Maren looked at him and the light grew up in her eyes, that little flame that flickered and leaped and gave so baffling a charm to her beauty.
“Ah!” she said softly; “you love it too, the great wilderness?”
“Aye, most truly.”
“And you can hear the whisper of the far countries, the ripple of distant streams, the wind in the pines that have never sheltered a white man? You know these things, M’sieu?”
She leaned forward from the great smooth-barked tree and looked at him eagerly.
“They are what brought me over seas,” he said quietly, “what sent me to De Seviere, what hold me to the tribes that come each year to my doors.”
Maren’s lips were parted, the fire of her passion in her flaming face. “Then you know why I come to the woods, why I grieve that the spring is passing, why I can scarcely hold my soul in patience through this delay!”
With the suddenness of her words her breath had leaped to a heaving tumult, the wide eyes, so calm, so cool, had filled first with fire and then with a mist. That clouded them like tears.
“Oh, M’sieu!” she cried tensely; “know you of that country which lies far to the west and which the Indians call the Land of the Whispering Hills?”
“Aye. It lies circling a great lake, blue as the summer skies, its waters forever rippled by the winds of the west which sing in the grassy vales and over the rounded knolls that stud the region,—a land of waving trees, of high coolness, or rich valleys thick with rank grasses and abounding with the pelt animals. It is the country of the Athabasca and from it came last year a band of the Chippewas heavily laden with furs. They told fine tales of its beauty. It is for that land you are bound?”

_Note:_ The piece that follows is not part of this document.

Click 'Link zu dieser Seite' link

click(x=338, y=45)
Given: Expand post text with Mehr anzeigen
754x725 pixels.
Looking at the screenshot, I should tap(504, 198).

“For that land, M’sieu,” said Maren Le Moyne, and her lips trembled; “for that virgin goddess of the dreams of years! I have seen its hills, its waving grass, wind-blown, its leaping streams,—I have breathed the sweet air of its forests and gazed on its beauties since my early childhood, in dreams, always in dreams, M’sieu, until I could bear the strain no longer. And now, when it beckons almost within my reach, when its very breath seems in my nostrils, I must stop for a year’s space! You know, M’sieu,—you comprehend?”
She leaned forward looking earnestly into McElroy’s eyes, and a surge of painful ecstasy shot to the man’s heart, so near she seemed in the suddenly created sympathy of the moment, so near and gracious, so strong in her pure passion, so infinitely sweet.

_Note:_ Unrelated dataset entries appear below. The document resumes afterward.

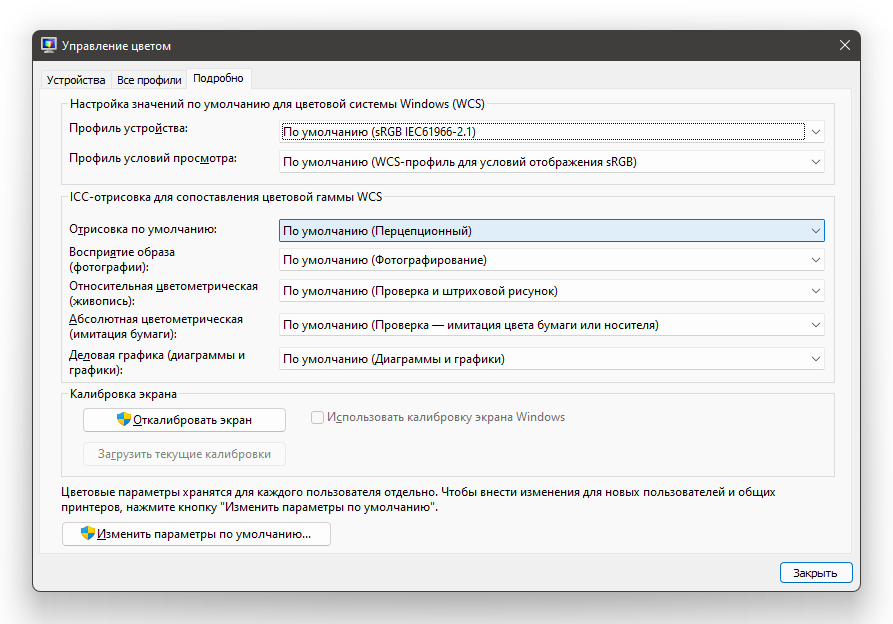Open the Восприятие образа (фотографии) dropdown
Viewport: 893px width, 624px height.
click(816, 260)
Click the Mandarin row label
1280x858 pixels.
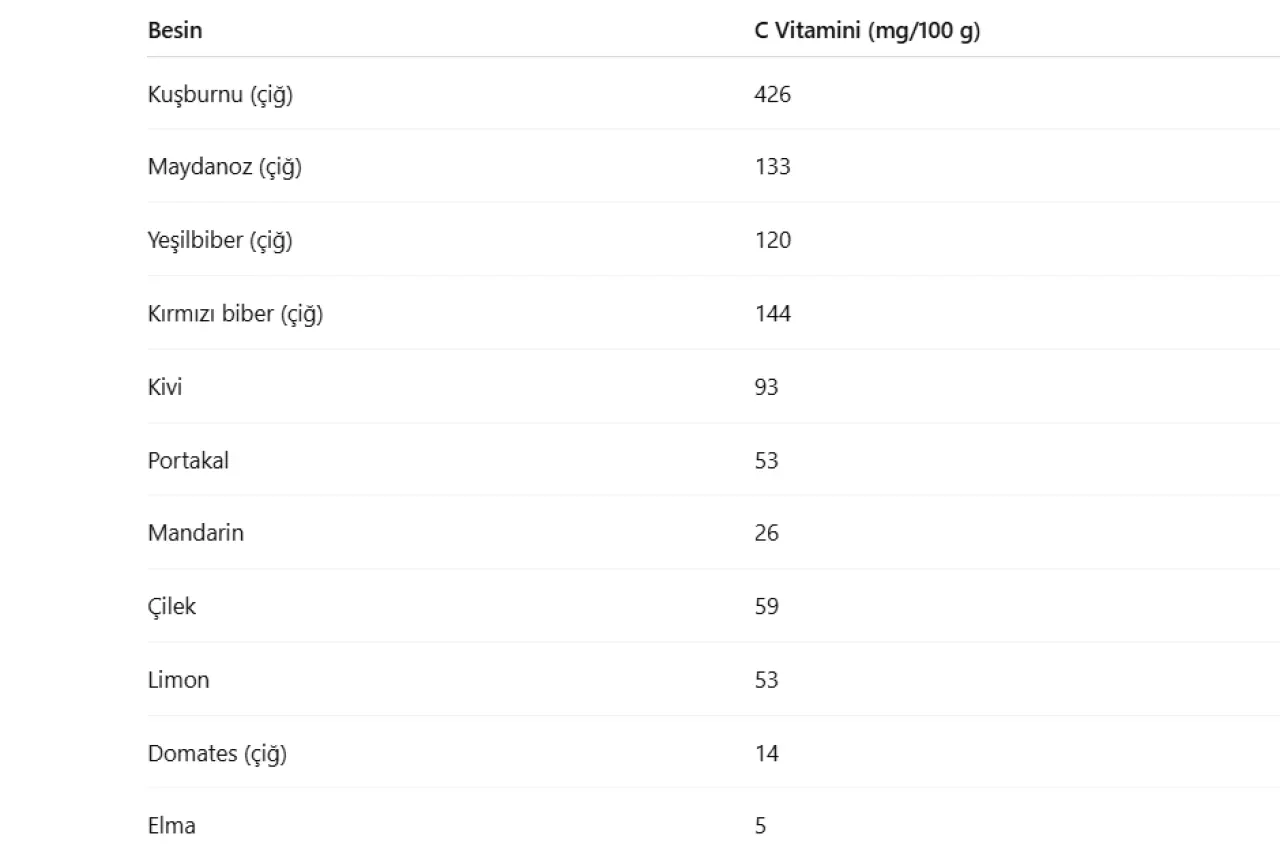point(196,533)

“I know,” he said, and his voice sounded strange in his ears; “I know every pulse of your heart, Ma’amselle, every longing of your spirit, every pure thought of your mind,—for these many days I have trembled to every vibration that has touched or thrilled you. Oh, Ma’amselle!”
With the surge of that overwhelming thing within him the young man had forgot all things,—that this girl was near a stranger, that he had quaked at his temerity of the gift, forgot all but that she leaned toward him with the mist in her wide eyes, and he strode forward the step between them, his arms reaching out instinctively to enfold her.